Leila Zerrougui says children “bearing brunt” of conflict in Afghanistan as report shows their suffering “increased over time”

Leila Zerrougui has expressed deep concern about the fragile security situation in Afghanistan as she highlights that the latest report of the UN Secretary-General on children and armed conflict in the country shows the suffering of children has “increased over time.”

The 18-page report, released today, says 2,302 children were killed, and 5,047 injured throughout the reporting period from 1 September 2010 to 31 December 2014.

Of that toll, 2,502 children were killed or injured in 2014 alone – making that year the worst for child casualties of any in Afghanistan since the monitoring began in July 2007.

“These tragically high casualty numbers show that children are bearing the brunt of the conflict, and unfortunately this trend continues with the deterioration of the security environment into 2015,” Ms. Zerrougui, the UN Secretary-General’s Special Representative for Children and Armed Conflict, said in a press release on the report.
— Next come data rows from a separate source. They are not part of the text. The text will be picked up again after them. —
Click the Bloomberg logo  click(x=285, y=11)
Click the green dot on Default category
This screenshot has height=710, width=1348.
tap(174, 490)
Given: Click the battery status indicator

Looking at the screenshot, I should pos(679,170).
While not losing sight of the high price being paid by children caught in conflict in Afghanistan, SRSG Zerrougui welcomed the report’s observation that the Afghan Government and its National Security Forces had made “commendable progress” towards ending and preventing the recruitment and use of children.

The Government has agreed to an Action Plan with the United Nations for achieving the goal, and has also endorsed a road map “to further expedite the implementation process,” the report says.
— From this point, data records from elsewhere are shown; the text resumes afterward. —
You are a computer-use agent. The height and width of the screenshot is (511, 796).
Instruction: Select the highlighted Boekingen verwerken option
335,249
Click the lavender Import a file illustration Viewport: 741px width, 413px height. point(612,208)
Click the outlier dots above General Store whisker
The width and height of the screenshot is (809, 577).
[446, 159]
“I look forward to working with the Government of Afghanistan even more intensively in the months ahead as we move towards fully implementing the country’s Action Plan for ending recruitment and use of children,” SRSG Zerrougui said.

Almost half of the 2,502 children killed or injured in 2014 were casualties of ground engagements between Government and international forces on the one hand, and the Taliban and other armed groups on the other.

A further 664 resulted from IED attacks by armed groups, including the Taliban and the Haqqani Network. The report also highlights the use of children as suicide bombers by armed groups.

“The killing and maiming of children from the indiscriminate use of IEDs in populated areas, and the use of children as suicide bombers, can only be condemned as flagrant violations of international human rights and humanitarian law,” SRSG Zerrougui said, reflecting the report’s recommendation calling for an immediate end to these and other violations by the armed groups.

During the entire reporting period, the Afghan Government faced mounting challenges amid what the report describes as “increased military activity and the deterioration in security” compared to the situation during the previous 1 September 2008 to 31 August 2010 reporting period.

The report itself expresses deep concern about the number of children killed and maimed, particularly during ground engagements, and says their “suffering has increased over time” as it calls on all parties to “continue to review tactics and procedures” to avoid civilian casualties.

SRSG Zerrougui also highlighted the report’s expression of serious concern for what it calls “widespread impunity for grave violations against children by Government security forces, including against children in detention for alleged association with armed groups.”

“These children are first and foremost victims, and they should be treated as such,” SRSG Zerrougui said, noting the report calls upon the Government to “urgently address this issue.”

The Government’s Action Plan on ending recruitment and use of children aims to meet the goal of the wider “Children, Not Soldiers” campaign – launched last year by SRSG Zerrougui’s Office and Unicef — to end the practice by Government forces by 2016.

The report notes that a Government decree criminalizing underage recruitment by the Afghan National Security Forces has been in force since February 2015, and “lies at the centre of all efforts to ensure accountability and prevent the recruitment and use of children by both the Government and armed group actors.”

It also highlights that the High Peace Council, presidentially appointed in 2010 to negotiate with insurgency elements, pushed throughout the reporting period for all parties to the conflict to prioritize the protection of children and to halt underage recruitment.

To help Afghanistan meet the goals of its Action Plan, the report calls for donor support, including sustainable funding for the “timely and effective” implementation of the road map steps.